Il gigantesco effort nella metà campo offensiva consente comunque a James Harden di essere presente nel dare una mano alla propria retroguardia, nonostante non sia un vero e proprio specialista.  Nell’uno contro uno infatti si dimostra difficile da superare, in quanto riesce a mettere forza fisica nel contenere l’attaccante facendo leva sul suo footwork; e non si tira indietro quando c’è da contestare una conclusione.
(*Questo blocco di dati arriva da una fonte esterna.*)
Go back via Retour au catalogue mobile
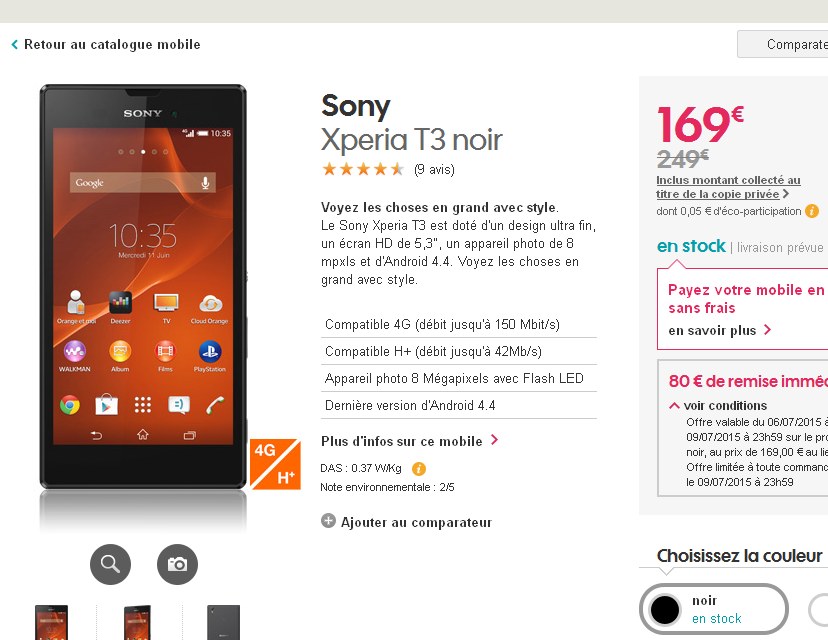This screenshot has width=828, height=640. [112, 44]
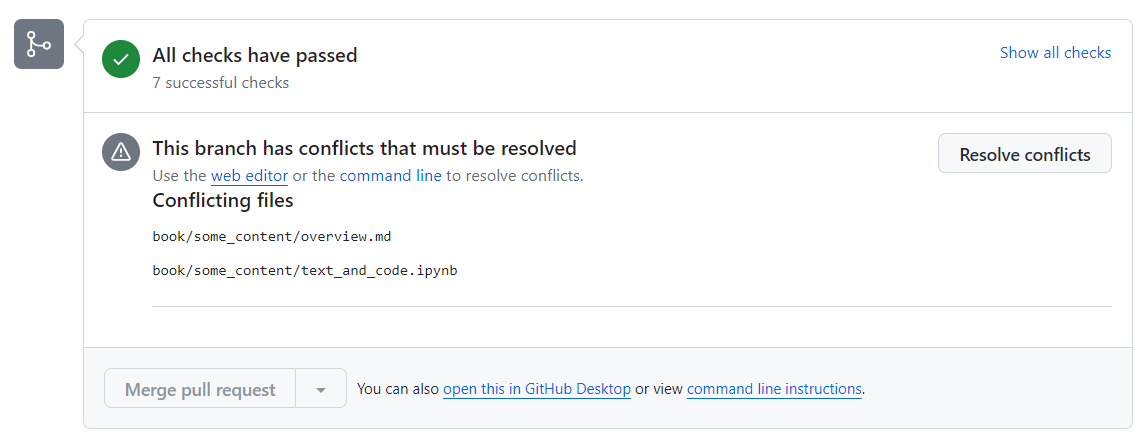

Accetta gli svariati cambi previsti da D’Antoni e va a marcare l’avversario pronto ad agire spalle a canestro, ambito in cui Harden emerge per efficienza. Gli ingredienti?  Piedi ben saldi a terra, senso della posizione e tempestività negli interventi: un mix che funziona anche contro avversari di grossa stazza. L’attenzione non gli manca sulla copertura delle linee di passaggio, agevolata da mani veloci con le quali recupera il pallone.

Tempismo e prontezza.

Fin dove James Harden può spingere i suoi Houston Rockets? Innanzitutto il nativo di Los Angeles è coinvolto nella corsa al titolo di MPV, comprendete altre superstar pronte a darsi battaglia fino alla fine. La postseason sarà il palcoscenico più ostico e affascinante dove servirà una marcia in più per cercare di strappare un lieto fine: quello che dovrà fare coach Mike D’Antoni è rattoppare una difesa che finora, a volte, ha mostrato poca attenzione ed intensità, trovando inoltre un modo per assistere la propria stella nel caso in cui inciampasse in qualche serata no al tiro. Il neo arrivato Robert Covington basterà a dare una mano in tal senso?